- Task prompt -
Only the lines from the one containing "Services (223, 1033)" through the one containing "[5 Tips to Hire" should be printed, exactly as they appear below, with both ends included.

Stored records
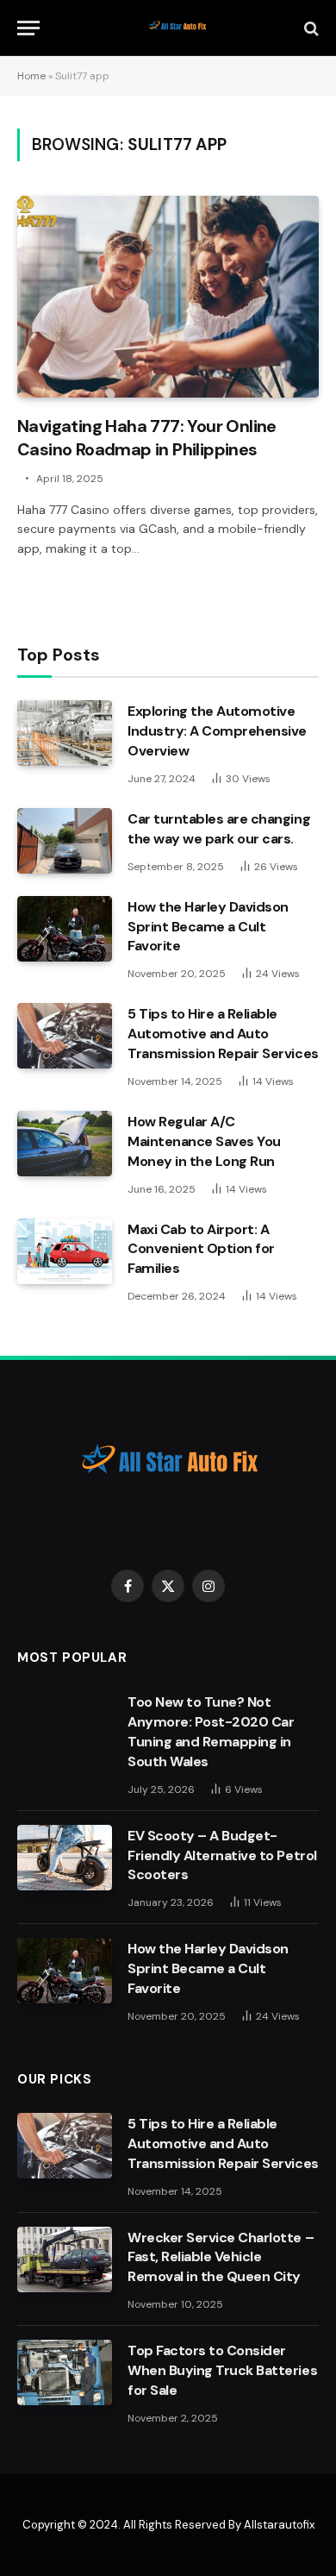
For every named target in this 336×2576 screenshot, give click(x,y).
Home (31, 76)
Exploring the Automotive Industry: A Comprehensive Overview (217, 731)
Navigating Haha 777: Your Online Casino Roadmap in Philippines (147, 438)
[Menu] (28, 28)
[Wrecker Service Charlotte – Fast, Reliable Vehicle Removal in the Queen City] (64, 2259)
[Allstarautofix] (176, 28)
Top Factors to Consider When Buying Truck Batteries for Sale (222, 2370)
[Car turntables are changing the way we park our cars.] (64, 841)
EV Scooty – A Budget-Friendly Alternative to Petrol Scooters (222, 1855)
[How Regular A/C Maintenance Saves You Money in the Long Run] (64, 1143)
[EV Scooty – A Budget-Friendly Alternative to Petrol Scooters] (64, 1857)
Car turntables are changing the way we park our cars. (219, 829)
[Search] (310, 28)
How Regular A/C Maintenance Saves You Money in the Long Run (204, 1141)
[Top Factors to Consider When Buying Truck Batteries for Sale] (64, 2372)
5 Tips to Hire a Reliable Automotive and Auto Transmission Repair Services (223, 1033)
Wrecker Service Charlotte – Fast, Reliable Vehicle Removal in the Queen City (221, 2257)
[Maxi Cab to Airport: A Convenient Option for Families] (64, 1251)
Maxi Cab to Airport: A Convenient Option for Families (201, 1249)
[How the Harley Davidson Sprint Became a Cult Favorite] (64, 929)
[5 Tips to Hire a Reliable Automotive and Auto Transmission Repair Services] (64, 1036)
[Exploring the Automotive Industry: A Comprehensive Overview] (64, 733)
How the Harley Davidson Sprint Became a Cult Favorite (208, 927)
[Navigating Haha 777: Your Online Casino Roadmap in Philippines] (168, 296)
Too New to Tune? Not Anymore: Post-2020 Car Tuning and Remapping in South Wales (211, 1732)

- Result of the exercise -
5 Tips to Hire a Reliable Automotive and Auto Transmission Repair Services (223, 1033)
Wrecker Service Charlotte – Fast, Reliable Vehicle Removal in the Queen City (221, 2257)
[Maxi Cab to Airport: A Convenient Option for Families] (64, 1251)
Maxi Cab to Airport: A Convenient Option for Families (201, 1249)
[How the Harley Davidson Sprint Became a Cult Favorite] (64, 929)
[5 Tips to Hire a Reliable Automotive and Auto Transmission Repair Services] (64, 1036)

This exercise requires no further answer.